The answer must be every record below, repeated exactly.
────────────────────────────────────────
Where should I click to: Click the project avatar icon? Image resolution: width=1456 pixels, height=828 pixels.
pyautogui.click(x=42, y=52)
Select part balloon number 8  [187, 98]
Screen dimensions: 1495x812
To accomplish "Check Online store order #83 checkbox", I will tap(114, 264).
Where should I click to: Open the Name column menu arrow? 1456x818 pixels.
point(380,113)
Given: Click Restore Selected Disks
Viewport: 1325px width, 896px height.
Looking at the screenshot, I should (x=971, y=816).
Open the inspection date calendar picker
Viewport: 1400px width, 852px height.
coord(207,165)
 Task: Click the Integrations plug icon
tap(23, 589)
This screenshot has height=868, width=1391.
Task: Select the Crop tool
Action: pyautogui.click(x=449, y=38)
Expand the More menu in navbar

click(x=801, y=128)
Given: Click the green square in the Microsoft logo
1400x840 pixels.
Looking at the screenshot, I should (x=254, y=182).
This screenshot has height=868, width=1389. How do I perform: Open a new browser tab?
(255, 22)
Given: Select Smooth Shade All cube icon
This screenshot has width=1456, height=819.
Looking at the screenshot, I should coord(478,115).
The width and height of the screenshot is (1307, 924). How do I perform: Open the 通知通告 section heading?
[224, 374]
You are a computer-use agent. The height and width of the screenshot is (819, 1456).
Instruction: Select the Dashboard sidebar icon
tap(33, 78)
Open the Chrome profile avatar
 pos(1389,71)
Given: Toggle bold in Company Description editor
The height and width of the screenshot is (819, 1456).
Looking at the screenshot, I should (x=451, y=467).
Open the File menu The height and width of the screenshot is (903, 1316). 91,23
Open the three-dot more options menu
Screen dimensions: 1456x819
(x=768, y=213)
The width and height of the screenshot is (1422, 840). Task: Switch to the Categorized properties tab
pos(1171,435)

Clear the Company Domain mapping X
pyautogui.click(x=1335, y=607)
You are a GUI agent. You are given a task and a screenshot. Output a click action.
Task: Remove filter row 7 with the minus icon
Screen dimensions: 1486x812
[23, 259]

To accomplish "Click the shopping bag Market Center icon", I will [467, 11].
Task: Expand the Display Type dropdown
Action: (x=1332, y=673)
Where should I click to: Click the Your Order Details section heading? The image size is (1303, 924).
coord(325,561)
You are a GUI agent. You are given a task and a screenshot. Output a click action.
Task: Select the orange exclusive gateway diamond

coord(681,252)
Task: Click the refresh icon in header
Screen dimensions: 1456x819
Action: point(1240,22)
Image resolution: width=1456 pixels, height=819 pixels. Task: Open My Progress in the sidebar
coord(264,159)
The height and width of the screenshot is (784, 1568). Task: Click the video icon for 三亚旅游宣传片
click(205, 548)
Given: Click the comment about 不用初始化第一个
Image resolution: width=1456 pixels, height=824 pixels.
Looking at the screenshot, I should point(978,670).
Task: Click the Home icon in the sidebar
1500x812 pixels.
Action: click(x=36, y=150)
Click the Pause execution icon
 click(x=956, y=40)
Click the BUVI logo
────────────────────────────────────────
PROBLEM SOLUTION:
Where should I click to: Click the project avatar icon? Image resolution: width=1456 pixels, height=828 pixels.
pyautogui.click(x=42, y=52)
Select part balloon number 8  [187, 98]
Screen dimensions: 1495x812
To accomplish "Check Online store order #83 checkbox", I will tap(114, 264).
Where should I click to: Open the Name column menu arrow? 1456x818 pixels.
point(380,113)
Given: Click Restore Selected Disks
Viewport: 1325px width, 896px height.
Looking at the screenshot, I should (x=971, y=816).
Open the inspection date calendar picker
Viewport: 1400px width, 852px height.
coord(207,165)
 Task: Click the Integrations plug icon
tap(23, 589)
This screenshot has height=868, width=1391.
Task: Select the Crop tool
Action: pyautogui.click(x=449, y=38)
Expand the More menu in navbar

click(x=801, y=128)
Given: Click the green square in the Microsoft logo
1400x840 pixels.
Looking at the screenshot, I should (x=254, y=182).
This screenshot has height=868, width=1389. How do I perform: Open a new browser tab?
(255, 22)
Given: Select Smooth Shade All cube icon
This screenshot has width=1456, height=819.
Looking at the screenshot, I should coord(478,115).
The width and height of the screenshot is (1307, 924). How do I perform: Open the 通知通告 section heading?
[224, 374]
You are a computer-use agent. The height and width of the screenshot is (819, 1456).
Instruction: Select the Dashboard sidebar icon
tap(33, 78)
Open the Chrome profile avatar
 pos(1389,71)
Given: Toggle bold in Company Description editor
The height and width of the screenshot is (819, 1456).
Looking at the screenshot, I should (x=451, y=467).
Open the File menu The height and width of the screenshot is (903, 1316). 91,23
Open the three-dot more options menu
Screen dimensions: 1456x819
(x=768, y=213)
The width and height of the screenshot is (1422, 840). Task: Switch to the Categorized properties tab
pos(1171,435)

Clear the Company Domain mapping X
pyautogui.click(x=1335, y=607)
You are a GUI agent. You are given a task and a screenshot. Output a click action.
Task: Remove filter row 7 with the minus icon
Screen dimensions: 1486x812
[23, 259]

To accomplish "Click the shopping bag Market Center icon", I will [467, 11].
Task: Expand the Display Type dropdown
Action: (x=1332, y=673)
Where should I click to: Click the Your Order Details section heading? The image size is (1303, 924).
coord(325,561)
You are a GUI agent. You are given a task and a screenshot. Output a click action.
Task: Select the orange exclusive gateway diamond

coord(681,252)
Task: Click the refresh icon in header
Screen dimensions: 1456x819
Action: point(1240,22)
Image resolution: width=1456 pixels, height=819 pixels. Task: Open My Progress in the sidebar
coord(264,159)
The height and width of the screenshot is (784, 1568). Task: Click the video icon for 三亚旅游宣传片
click(205, 548)
Given: Click the comment about 不用初始化第一个
Image resolution: width=1456 pixels, height=824 pixels.
Looking at the screenshot, I should point(978,670).
Task: Click the Home icon in the sidebar
1500x812 pixels.
Action: click(x=36, y=150)
Click the Pause execution icon
 click(x=956, y=40)
Click the BUVI logo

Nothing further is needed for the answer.